Os vegetais retiram o dióxido de carbono da atmosfera, transformam o carbono em energia e liberam oxigênio. Esse processo, que se chama Absorção de Carbono, é uma maneira de diminuir os gases de efeito estufa.
O Crédito de Carbono é um bônus, é uma espécie de moeda ambiental, um compromisso de reduzir a emissão dos Gases do Efeito Estufa (GEE) ou direito de poluir.

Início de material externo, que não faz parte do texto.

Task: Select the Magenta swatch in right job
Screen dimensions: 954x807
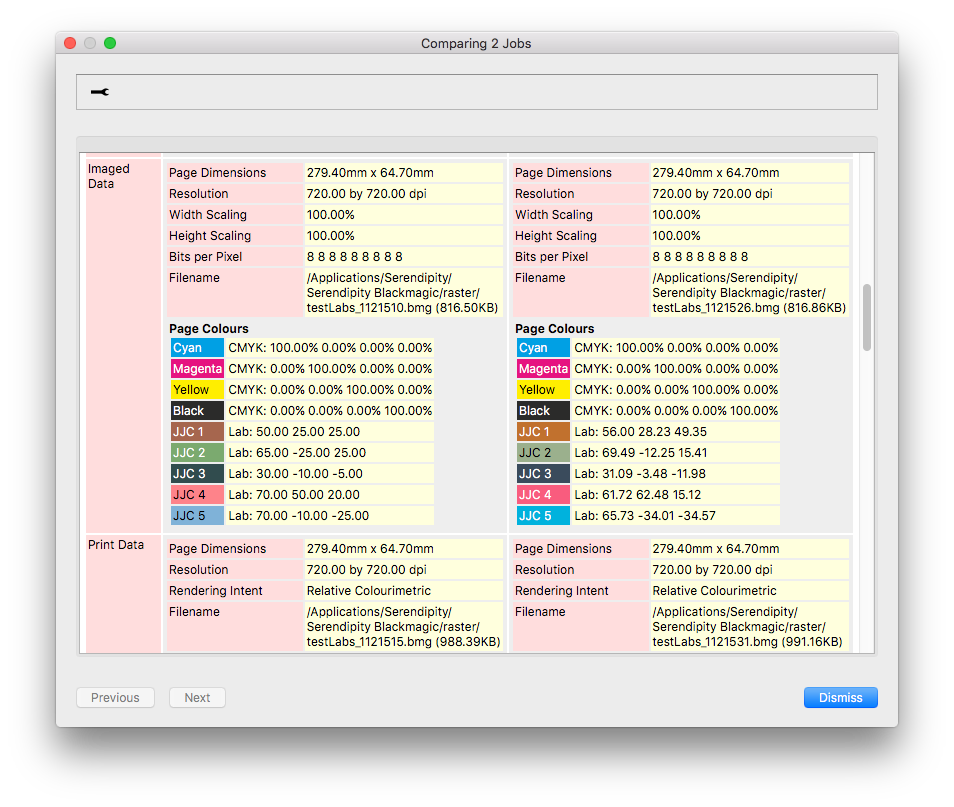Action: tap(543, 369)
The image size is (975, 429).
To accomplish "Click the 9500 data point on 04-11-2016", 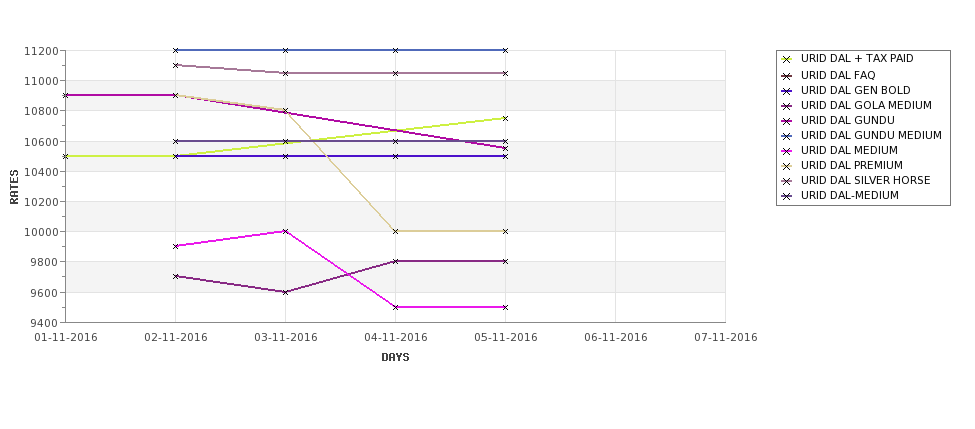I will pyautogui.click(x=395, y=307).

Pelo Mecanismo de Desenvolvimento Limpo (MDL) do Protocolo de Kyoto países industrializados podem financiar projetos que evitem ou reduzam a emissão de gases de efeito estufa em países em desenvolvimento, como o Brasil, conseguindo com isto créditos de redução de emissão que podem ser usados para cumprimento de suas metas de redução de gases estufa.
Precisamos de mudanças estruturais na economia que efetivem a substituição do uso de petróleo, gás natural e carvão mineral por fontes renováveis e mais limpas de energia, como:
Ø Energia Solar;
Ø Energia Eólica;
Ø Biogás de Aterros Sanitários;
Ø Álcool;
Ø Biodiesel
Combustíveis Renováveis derivados de óleos vegetais como:
Ø Girassol;
Ø Mamona;
Ø Soja;
Ø Algodão;
Ø Babaçu;
Ø Palma;
Ø Amendoim;
Ø E demais Oleaginosas ou de Gorduras Animais.
O que é o comércio de emissões?(Protocolo de Kyoto)
Ø O comércio de emissões consiste em permitir que países compram e vendam cotas de emissões de gás carbônico
Ø Dessa forma, países que poluem muito podem comprar "créditos" não usados daqueles que "têm direito" a mais emissões do que o que normalmente geram.
Ø Depois de muitas negociações, os países também podem agora ganhar créditos por atividades que aumentam a sua capacidade de absorver carbono, como o plantio de árvores e a conservação do solo.
Os países devem desenvolver suas economias de forma ambientalmente sustentável com desenvolvimento de projetos como:
Ø Conservação e racionalização da produção e do uso de energia;
Ø Recuperação de áreas degradadas;
Ø Desenvolvimento da agricultura sustentável;
Ø Diminuição do desmatamento e queimadas;
Ø Promover o manejo sustentável de florestas nativas.